What you are asked to do: Reproduce the entries below with each instance of "Viewport" swapped for "Screen size", and leave everything else unchanged.

================

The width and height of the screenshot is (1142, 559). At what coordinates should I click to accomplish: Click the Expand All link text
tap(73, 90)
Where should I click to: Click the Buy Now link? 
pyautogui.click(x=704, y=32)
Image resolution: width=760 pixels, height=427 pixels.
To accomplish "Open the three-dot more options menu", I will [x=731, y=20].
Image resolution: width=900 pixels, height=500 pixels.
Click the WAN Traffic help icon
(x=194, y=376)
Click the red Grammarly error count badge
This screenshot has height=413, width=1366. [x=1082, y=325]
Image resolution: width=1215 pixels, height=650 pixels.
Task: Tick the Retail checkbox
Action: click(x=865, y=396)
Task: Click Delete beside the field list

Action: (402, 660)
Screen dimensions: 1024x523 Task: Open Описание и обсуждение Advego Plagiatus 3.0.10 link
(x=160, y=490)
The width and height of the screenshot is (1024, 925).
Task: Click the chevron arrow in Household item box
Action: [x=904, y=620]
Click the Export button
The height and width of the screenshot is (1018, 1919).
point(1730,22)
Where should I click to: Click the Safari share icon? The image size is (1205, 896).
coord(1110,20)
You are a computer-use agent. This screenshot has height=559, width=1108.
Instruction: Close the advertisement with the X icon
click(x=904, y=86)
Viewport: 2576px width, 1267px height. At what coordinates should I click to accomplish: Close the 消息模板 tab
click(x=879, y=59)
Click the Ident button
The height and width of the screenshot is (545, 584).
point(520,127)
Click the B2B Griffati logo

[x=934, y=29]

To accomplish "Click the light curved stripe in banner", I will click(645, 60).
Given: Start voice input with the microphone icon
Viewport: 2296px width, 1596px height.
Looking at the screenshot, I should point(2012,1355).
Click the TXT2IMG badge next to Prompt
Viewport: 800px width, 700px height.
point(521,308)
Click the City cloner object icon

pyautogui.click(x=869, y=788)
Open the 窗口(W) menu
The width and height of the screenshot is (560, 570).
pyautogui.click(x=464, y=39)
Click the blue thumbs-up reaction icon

================

Answer to the exercise:
The width and height of the screenshot is (1142, 559). At what coordinates should I click to accomplish: Click the Expand All link text
tap(73, 90)
Where should I click to: Click the Buy Now link? 
pyautogui.click(x=704, y=32)
Image resolution: width=760 pixels, height=427 pixels.
To accomplish "Open the three-dot more options menu", I will [x=731, y=20].
Image resolution: width=900 pixels, height=500 pixels.
Click the WAN Traffic help icon
(x=194, y=376)
Click the red Grammarly error count badge
This screenshot has height=413, width=1366. [x=1082, y=325]
Image resolution: width=1215 pixels, height=650 pixels.
Task: Tick the Retail checkbox
Action: click(x=865, y=396)
Task: Click Delete beside the field list

Action: (402, 660)
Screen dimensions: 1024x523 Task: Open Описание и обсуждение Advego Plagiatus 3.0.10 link
(x=160, y=490)
The width and height of the screenshot is (1024, 925).
Task: Click the chevron arrow in Household item box
Action: [x=904, y=620]
Click the Export button
The height and width of the screenshot is (1018, 1919).
point(1730,22)
Where should I click to: Click the Safari share icon? The image size is (1205, 896).
coord(1110,20)
You are a computer-use agent. This screenshot has height=559, width=1108.
Instruction: Close the advertisement with the X icon
click(x=904, y=86)
Screen size: 2576px width, 1267px height. At what coordinates should I click to accomplish: Close the 消息模板 tab
click(x=879, y=59)
Click the Ident button
The height and width of the screenshot is (545, 584).
point(520,127)
Click the B2B Griffati logo

[x=934, y=29]

To accomplish "Click the light curved stripe in banner", I will click(645, 60).
Given: Start voice input with the microphone icon
Screen size: 2296px width, 1596px height.
Looking at the screenshot, I should point(2012,1355).
Click the TXT2IMG badge next to Prompt
Screen size: 800px width, 700px height.
point(521,308)
Click the City cloner object icon

pyautogui.click(x=869, y=788)
Open the 窗口(W) menu
The width and height of the screenshot is (560, 570).
pyautogui.click(x=464, y=39)
Click the blue thumbs-up reaction icon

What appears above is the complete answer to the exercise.